Vielleicht tue ich dem Film ja auch unrecht, vielleicht will „The Substance“ das Alles ja auch wirklich nicht, und möchte weiter nichts sein als ein bewusst den Mut und Willen zur eigenen Monstrosität ausstellendes hässliches Genre-Entlein, ähem, deformiert-verwachsener, sich selbst entstellender und auf seine eigene Entstelltheit als radikaler Gegenentwurf zu normativ-sexistischen Schönheits-Idealen und (gerade und vor Allem unter Frauen) grassierendem Jugendlichkeitswahn beharrender und auf sie trotzig stolz seiender Horror-Bastard. Aber dann ist mir das trotzdem und immer noch zu wenig, nicht überzeugend und vereinnahmend genug. Zumal nicht nur der französische Film als solcher (in den gleichzeitig subtil-subversiv eigene Erwartungen, Konventionen und soziokulturelle Normen unterlaufenden und schamlos-offensiv vorgebrachten Bildwelten einer Julia Ducournau beispielsweise, oder auch schon vor fast fünfundzwanzig Jahren in der konfrontativ-tabulosen Radikalität von Virginie Despentes zu Unrecht mittlerweile fast vergessenem Meisterinnenwerk „Baise-moi“), sondern auch Fargeat selbst schon einmal viel viel weiter war.
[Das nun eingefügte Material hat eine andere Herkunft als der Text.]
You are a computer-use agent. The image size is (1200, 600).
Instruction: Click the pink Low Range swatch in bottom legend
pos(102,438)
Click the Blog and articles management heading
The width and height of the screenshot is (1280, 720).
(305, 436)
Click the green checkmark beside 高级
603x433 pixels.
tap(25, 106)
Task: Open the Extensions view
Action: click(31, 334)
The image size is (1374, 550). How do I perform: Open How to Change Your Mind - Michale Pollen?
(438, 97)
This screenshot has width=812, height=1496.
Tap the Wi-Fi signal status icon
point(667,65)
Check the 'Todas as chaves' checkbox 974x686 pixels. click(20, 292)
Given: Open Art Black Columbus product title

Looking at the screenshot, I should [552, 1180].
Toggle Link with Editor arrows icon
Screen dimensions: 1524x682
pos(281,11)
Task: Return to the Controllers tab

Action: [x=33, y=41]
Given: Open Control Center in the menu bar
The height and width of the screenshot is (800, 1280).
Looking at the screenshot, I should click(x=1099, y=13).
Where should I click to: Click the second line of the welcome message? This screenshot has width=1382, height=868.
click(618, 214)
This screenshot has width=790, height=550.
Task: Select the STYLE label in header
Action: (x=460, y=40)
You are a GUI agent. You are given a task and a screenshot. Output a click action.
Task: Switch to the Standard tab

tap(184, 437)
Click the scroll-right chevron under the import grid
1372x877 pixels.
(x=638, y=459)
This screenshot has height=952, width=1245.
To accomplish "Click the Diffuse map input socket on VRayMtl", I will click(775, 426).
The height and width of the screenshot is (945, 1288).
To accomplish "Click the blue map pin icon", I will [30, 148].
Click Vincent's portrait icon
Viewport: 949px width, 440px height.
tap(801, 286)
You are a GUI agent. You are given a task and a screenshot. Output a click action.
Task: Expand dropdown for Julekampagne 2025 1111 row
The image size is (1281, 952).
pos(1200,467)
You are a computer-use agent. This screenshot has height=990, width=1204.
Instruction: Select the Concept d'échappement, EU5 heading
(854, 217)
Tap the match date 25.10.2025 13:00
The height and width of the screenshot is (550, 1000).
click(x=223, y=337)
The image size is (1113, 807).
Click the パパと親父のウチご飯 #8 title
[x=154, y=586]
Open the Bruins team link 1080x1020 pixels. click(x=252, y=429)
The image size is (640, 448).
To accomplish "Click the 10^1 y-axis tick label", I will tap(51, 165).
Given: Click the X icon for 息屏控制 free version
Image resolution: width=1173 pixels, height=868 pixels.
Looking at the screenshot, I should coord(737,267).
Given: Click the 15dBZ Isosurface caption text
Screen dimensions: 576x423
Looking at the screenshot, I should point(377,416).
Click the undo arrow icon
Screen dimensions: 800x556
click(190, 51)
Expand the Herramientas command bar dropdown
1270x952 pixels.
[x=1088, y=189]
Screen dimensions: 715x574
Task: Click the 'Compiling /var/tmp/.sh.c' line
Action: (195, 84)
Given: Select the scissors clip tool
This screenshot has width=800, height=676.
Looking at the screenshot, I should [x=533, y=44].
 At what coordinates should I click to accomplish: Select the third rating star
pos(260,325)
Wenn nämlich am Ende ihres Erstlings „Revenge“, während dessen Ansehens wir als Zuschauer:Innen uns auf der „richtigen“ Seite und in der Bequemlichkeit sowohl des Kinosessels als auch in der Rolle des blossen Voyeurs in (scheinbarer) Sicherheit wähnten, und johlend zustimmten und Beifall klatschten, während Jen ihre Peiniger Einen nach dem Anderen zur Strecke brachte, und dann in der allerletzten Einstellung in einem kongenialen fourth wall break Mathilda Lutz’ stahlharter Blick sich uns zuwandte, sie von der Leinwand herab und heraus in den Zuschauer:Innen-Raum schaute und ihre gnadenlosen Augen uns zu sagen schienen: „Allright fuckers, next, I’m coming for you!“, und mit einem Schlag all unsere vermeintliche Souveränität als nur passiv Anschauende unmissverständlich in Frage gestellt und aggressivst angegangen wurde.

„The Substance“ aber schreckt vor dieser letzten Konsequenz zurück.

Was ein Jammer.

P.S.: Was die Darstellung von Essen(zubereitung), Speisen und Nahrungsmitteln angeht, so hat seit Ruth Paxtons viel zu unbekanntem und sträflich unterschätzten, tragisch-verstörendem tour de force-No Budget-Familiendrama „A Banquet“ (vielleicht mach’ ich da bald auch noch mal 'ne Drittsichtung, um Euch den per getipptem Text etwas näher zu bringen) kein Film mehr kulinarische Köstlichkeit gleichzeitig so einerseits deliziös-appetitlich und andererseits im selben Moment auch abstossend-anekelnd ins Bild gesetzt. Hjamm-Hjamm / Kotz-Würg !!!

P.P.S.: Wer Verschreiber, Tippfehler, und Syntax-Probleme findet, darf die gerne erstmal behalten - ich muss gleich schon wieder zur Bahn, und dann ab nach HH ins Kino, und werde all das heute abend / nacht noch erledigen, und dann auch die Formatierung noch etwas kompakter / augenfreundlicher umgestalten.